By submitting this Internet-Draft, each author represents that any applicable patent or other IPR claims of which he or she is aware have been or will be disclosed, and any of which he or she becomes aware will be disclosed, in accordance with Section 6 of BCP 79.

Internet-Drafts are working documents of the Internet Engineering Task Force (IETF), its areas, and its working groups. Note that other groups may also distribute working documents as Internet-Drafts.

Internet-Drafts are draft documents valid for a maximum of six months and may be updated, replaced, or obsoleted by other documents at any time. It is inappropriate to use Internet-Drafts as reference material or to cite them other than as “work in progress.”

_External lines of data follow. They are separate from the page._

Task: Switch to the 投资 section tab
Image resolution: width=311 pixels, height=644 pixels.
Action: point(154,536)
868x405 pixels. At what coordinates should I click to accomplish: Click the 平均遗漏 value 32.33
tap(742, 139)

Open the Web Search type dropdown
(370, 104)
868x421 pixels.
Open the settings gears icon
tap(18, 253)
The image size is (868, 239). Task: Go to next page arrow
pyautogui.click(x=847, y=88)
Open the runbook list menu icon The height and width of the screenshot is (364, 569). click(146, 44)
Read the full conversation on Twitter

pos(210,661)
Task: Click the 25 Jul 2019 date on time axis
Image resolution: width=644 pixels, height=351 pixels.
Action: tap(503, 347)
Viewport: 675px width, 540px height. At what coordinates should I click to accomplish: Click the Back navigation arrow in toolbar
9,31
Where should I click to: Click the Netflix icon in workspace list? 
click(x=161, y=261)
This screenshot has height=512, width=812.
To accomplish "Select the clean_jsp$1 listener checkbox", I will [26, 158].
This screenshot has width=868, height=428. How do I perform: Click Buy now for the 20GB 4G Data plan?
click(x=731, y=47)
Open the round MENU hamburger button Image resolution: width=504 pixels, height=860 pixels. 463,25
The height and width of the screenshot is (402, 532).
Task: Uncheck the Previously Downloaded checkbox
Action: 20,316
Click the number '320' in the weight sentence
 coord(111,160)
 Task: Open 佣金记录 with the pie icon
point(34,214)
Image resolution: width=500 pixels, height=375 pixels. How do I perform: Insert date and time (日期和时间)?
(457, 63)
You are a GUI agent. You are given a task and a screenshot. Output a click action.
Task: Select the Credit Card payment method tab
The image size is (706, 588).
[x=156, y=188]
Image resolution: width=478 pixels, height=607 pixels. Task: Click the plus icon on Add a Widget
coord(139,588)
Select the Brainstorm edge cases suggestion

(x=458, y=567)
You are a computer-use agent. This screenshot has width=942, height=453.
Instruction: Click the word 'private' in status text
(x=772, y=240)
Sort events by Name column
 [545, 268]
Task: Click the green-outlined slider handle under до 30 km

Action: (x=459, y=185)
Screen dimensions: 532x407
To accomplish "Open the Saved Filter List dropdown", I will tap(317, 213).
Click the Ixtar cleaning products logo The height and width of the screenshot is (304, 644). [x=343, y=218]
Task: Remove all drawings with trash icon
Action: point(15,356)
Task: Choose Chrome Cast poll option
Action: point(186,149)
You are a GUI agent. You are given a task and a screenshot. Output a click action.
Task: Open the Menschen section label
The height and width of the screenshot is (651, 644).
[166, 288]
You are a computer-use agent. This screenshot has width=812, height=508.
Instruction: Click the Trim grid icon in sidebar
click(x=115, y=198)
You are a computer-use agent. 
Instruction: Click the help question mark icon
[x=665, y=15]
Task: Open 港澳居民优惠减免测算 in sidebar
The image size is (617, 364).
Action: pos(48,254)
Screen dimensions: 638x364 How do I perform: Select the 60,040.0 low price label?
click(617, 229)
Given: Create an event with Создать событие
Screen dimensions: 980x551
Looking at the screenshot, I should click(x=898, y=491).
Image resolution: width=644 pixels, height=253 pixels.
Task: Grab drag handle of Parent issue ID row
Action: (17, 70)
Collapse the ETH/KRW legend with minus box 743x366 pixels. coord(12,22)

The list of current Internet-Drafts can be accessed at http://www.ietf.org/ietf/1id-abstracts.txt.

The list of Internet-Draft Shadow Directories can be accessed at http://www.ietf.org/shadow.html.

This Internet-Draft will expire on December 27, 2008.

Abstract

There are times when pseudowires must be transported over physical links with limited bandwidth. We shall use the term "bonding" (also variously known as inverse multiplexing, link aggregation, trunking, teaming, etc.) to mean an efficient mechanism for separating the PW traffic over several links. Unlike load balancing and equal cost multipath, bonding makes no assumption that the PW traffic can be decomposed into distinguishable flows, and thus bonding requires delay compensation and packet reordering. Furthermore, PW bonding can optionally track bandwidth constraints in order to minimize packet loss.



Table of Contents

1.  Introduction
2.  PW Bonding mechanism
3.  PW Dynamic Bandwidth Allocation
4.  Protocol Extensions
5.  Partial Path PW Bonding
6.  Security Considerations
7.  IANA Considerations
8.  Acknowledgments
9.  References
    9.1.  Normative References
    9.2.  Informative References
§  Authors' Addresses
§  Intellectual Property and Copyright Statements




 TOC 

1.  Introduction

Inverse multiplexing is any mechanism for transporting a single high capacity traffic flow over multiple lower capacity paths. Inverse multiplexing is also known as bonding, link load balancing, link aggregation, trunking, teaming, concatenation, and multipath. In the context of pseudowires we will use the term bonding.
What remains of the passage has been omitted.